Vapor retarder placement by climate zone
IBC 2021 Section 1404.3 and IRC R702.7 govern vapor retarder classification and placement. The placement rule is climate-driven and is where takeoffs lose money when estimators substitute product types:
| Climate Zone | Required Placement | Typical Class |
|---|---|---|
| Zone 1–3 | Exterior side or none | Class III (>1.0 perm) |
| Zone 4 (except 4C) | Interior side OR vapor-open assembly | Class II (0.1–1.0 perm) |
| Zone 4C (marine) | No Class I on interior | Class III only |
| Zone 5, 6, 7, 8 | Interior side of thermal insulation | Class I or II (< 0.1 perm) |
The trap: a "kraft-faced batt" is Class II (roughly 0.4 perm). Polyethylene sheet is Class I (0.05 perm). Latex paint on drywall is Class III (3–10 perm). The spec in Section 07 27 00 usually calls out the perm rating explicitly; the schedule and the wall detail may not match.
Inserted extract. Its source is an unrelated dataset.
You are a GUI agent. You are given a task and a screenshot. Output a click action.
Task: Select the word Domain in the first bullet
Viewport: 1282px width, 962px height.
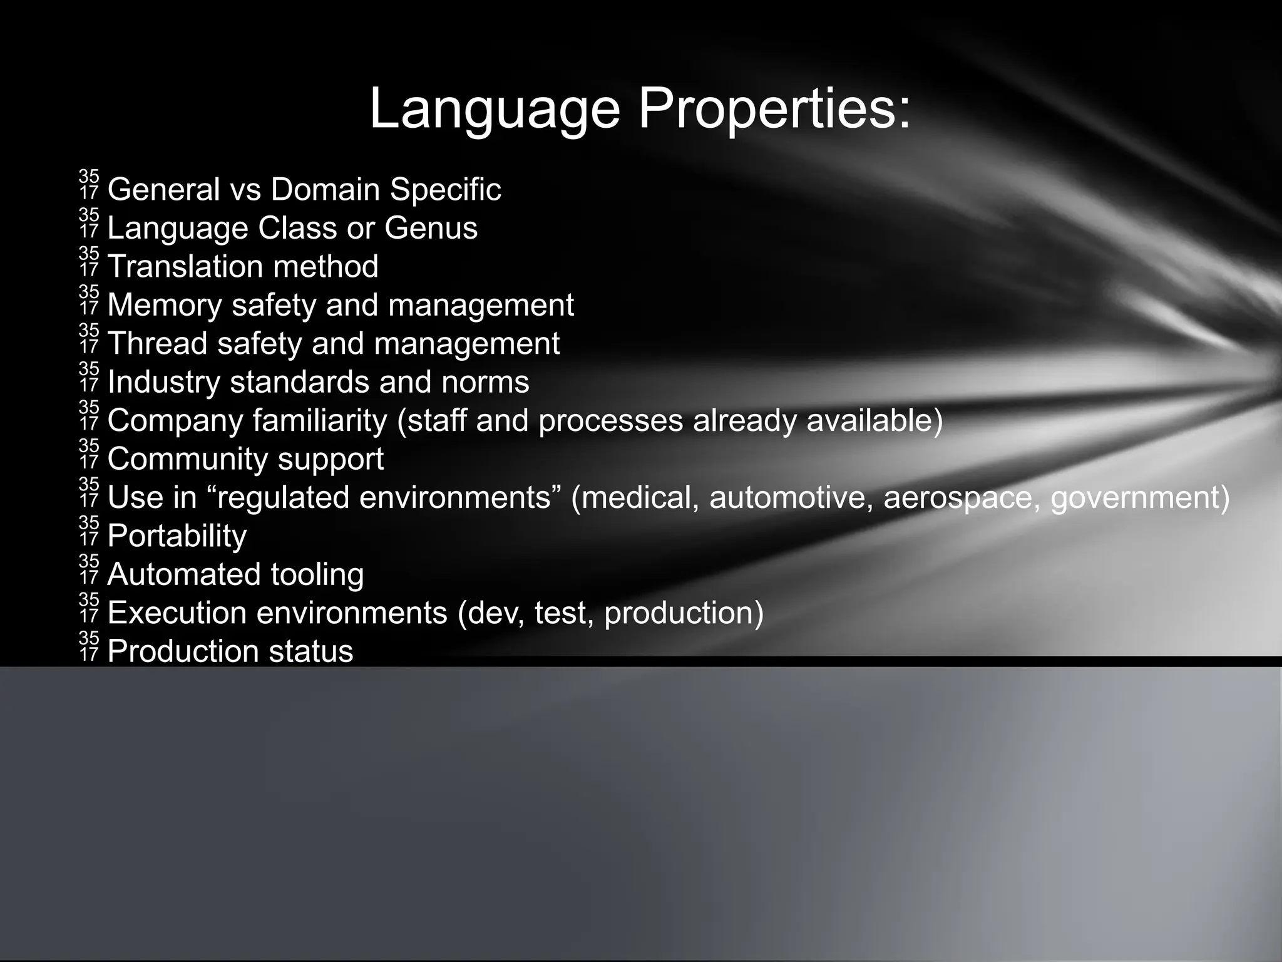[x=326, y=189]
In a cold climate (Zone 6+), an interior polyethylene sheet is fine on paper — but layered with exterior continuous insulation it can create a double-vapor-barrier sandwich that traps moisture in the stud cavity. Building science will catch this before the AHJ does, and the redesign gets priced against the contractor.
Thermal bridging per Appendix A
ASHRAE 90.1-2022 Appendix A provides the calculation methods for effective U-factor of framed wall assemblies accounting for thermal bridging. For takeoff purposes, you don't need to run the Appendix A calc yourself, but you need to know what the engineer did when they set the prescriptive spec. The 90.1-2022 default uses the isothermal-planes method for steel-framed walls, which assumes perfect coupling between the inside face of the sheathing and the outside face of the interior finish — a reasonable approximation when continuous insulation is present, and an aggressive overestimate when it isn't.
Spray foam closed-cell (R-6.5 per inch) and mineral wool exterior c.i. (R-4.2 per inch) both dramatically reduce the thermal bridging penalty. When the envelope engineer has specified closed-cell SPF for the cavity and XPS or polyiso for the exterior c.i., the takeoff needs to price the specific product types called out — they are not interchangeable with batts on cost or thickness.
"The envelope line on a commercial bid is where estimators lose the bid without ever knowing why. The engineer wrote R-13 + R-7.5 c.i. The estimator priced R-20 batt. The submittal reviewer caught it. The GC got the difference as a $58,000 change order at month four. That job didn't have profit in it anymore."
Angela Sims, Envelope Consultant — Simpson Gumpertz & Heger, Boston, MA
The fire-rated insulation scope for chase walls and shafts
IBC 2021 Chapter 7 (Fire and Smoke Protection Features) requires 1-hour to 2-hour rated assemblies around shafts, stair enclosures, and corridor walls in most occupancies. The insulation in those assemblies must carry the rating. Mineral wool achieves this natively (non-combustible per ASTM E136, melting point >2,150°F). Fiberglass batts rated for the assembly must be specified with the UL listing number tied to the assembly type (UL U419, U465, etc.). Polyiso cannot be used in a rated wall assembly without an additional layer of Type X gypsum each side at minimum — a scope that is almost always overlooked on bid day.
For takeoff, pull out the Section 078400 (firestopping) and the UL assembly references on the A-sheets before pricing any insulation in a rated assembly. Get the assembly number right, get the insulation product line right, and confirm the gypsum count on each side of the partition. On a mid-rise building, the rated-assembly insulation scope is typically 12–20% of total insulation cost.
Bottom line
Insulation takeoff is not a sf-times-unit-price exercise. It's a climate zone, an assembly class, a product chemistry, a vapor retarder class, and a fire rating — each of which has a different price tag. Read the ASHRAE 90.1 table row that matches the assembly class, use LTTR for polyiso, confirm vapor retarder placement against the climate zone, and cross-check rated assemblies against the UL listing. Every one of those steps has paid for itself on bids I've run.